Middle school students have even reached out wanting to join the club, she said.

Donation boxes were set up in the circle in front of Clarke from Nov. 29 to Dec. 13 for anyone to donate. Within days, the boxes were overflowing and had to be cleaned out.

“The box had wrapping paper and bows on it,” Brooke said. “Teachers, students and parents of kids who weren’t in the high school dropped stuff off, too.”

When the sisters brought the supplies to Last Hope, they received a tour of the center and met some of the dogs.

Last Hope officials were impressed, Ella said, noting, “They were in shock with how much stuff we brought. They were overwhelmed in a good way.”

Last year, club officers delivered two huge bags of supplies to Last Hope, another bag to Levittown’s Second Chance Animal Rescue and a bag of canned food to LI Helpers, a youth-led nonprofit that distributes food to local families in need, founded by Clarke alumna Misha Khan.

During Thanksgiving break this year, the Dog Rescue Club partnered with the high school’s Key Club – a student service club that works with East Meadow Kiwanis – to create thank you cards for Last Hope volunteers. Brooke is the Key Club president, and Ella is vice president.

“To have outside kids thank the volunteers for what they do and what they love to do is so nice,” Anderson said. “It’s like the icing on the cake.”

Both Ella and Brooke are involved in Key Club as well, which helped attract members to the Dog Rescue Club. The idea to give cards to volunteers was Brooke’s, because Key Club does something similar.

“We always do cards for veterans or health care workers,” Brooke said. “They were so thankful for them.”
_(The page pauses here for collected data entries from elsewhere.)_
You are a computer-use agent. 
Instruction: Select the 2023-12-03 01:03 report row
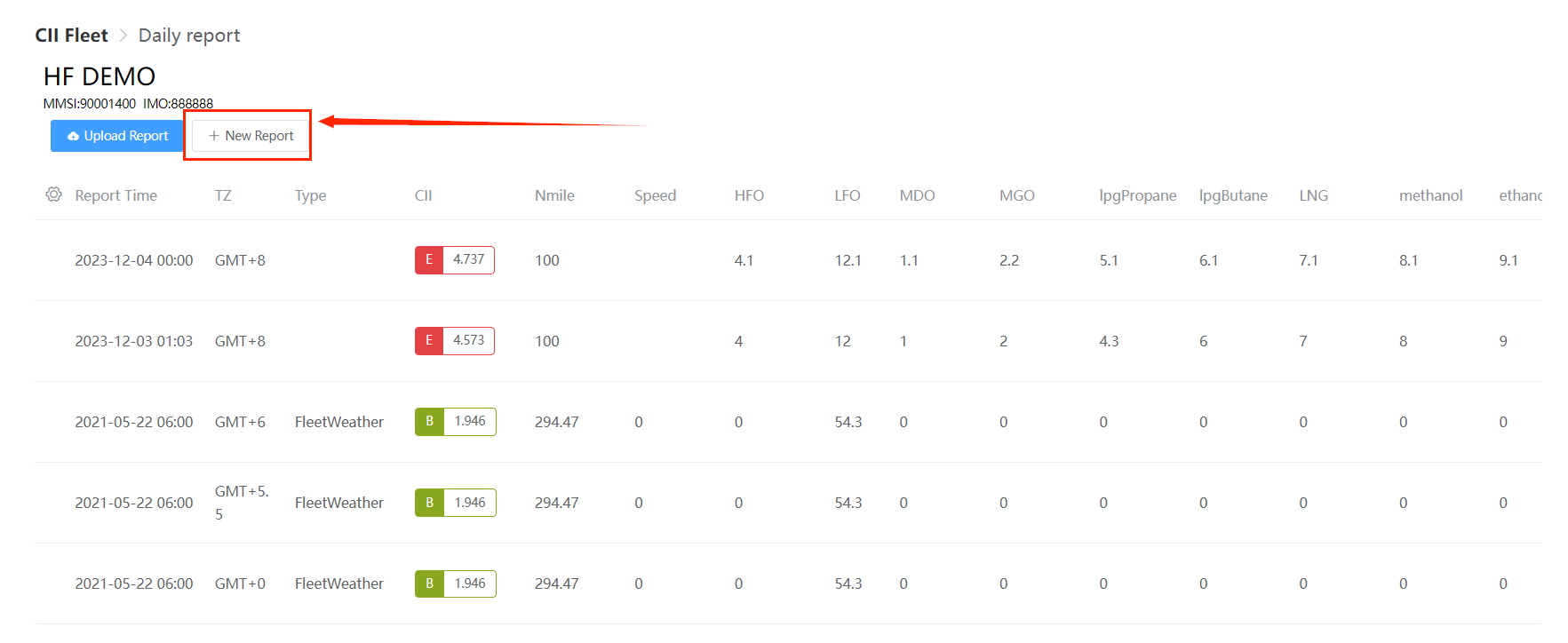point(788,341)
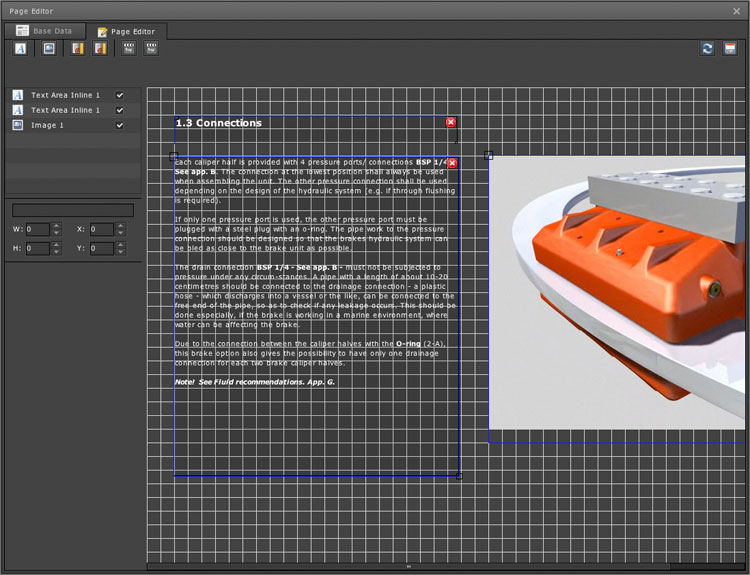Delete the 1.3 Connections heading text box
The height and width of the screenshot is (575, 750).
coord(450,122)
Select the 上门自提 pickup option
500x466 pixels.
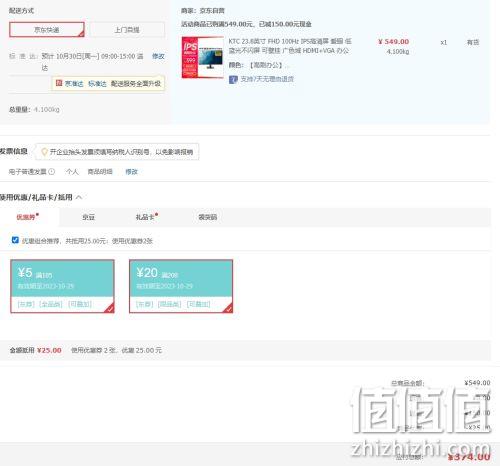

Looking forward, Ella and Brooke have many ideas for the club. They would like to do a dog walk at which people could bring their dogs to the high school’s track to do laps and raise money for organizations like Last Hope.

Another idea they are eager to try is bringing therapy dogs to the school. Anderson said she would be open to having therapy dogs at the high school.

Brooke said, “It would help the dogs with their training because Joanne [Anderson] said that they haven’t been able to work in a while. But it would also be beneficial to students, especially if it was during [Advanced Placement] exams and finals as a stress reliever.”

Even though Ella and Brooke are now seniors, they have high hopes for the future of the Dog Rescue Club.

“If this club now has 100 members, it should live on,” Anderson said. “It has the support of the principal.”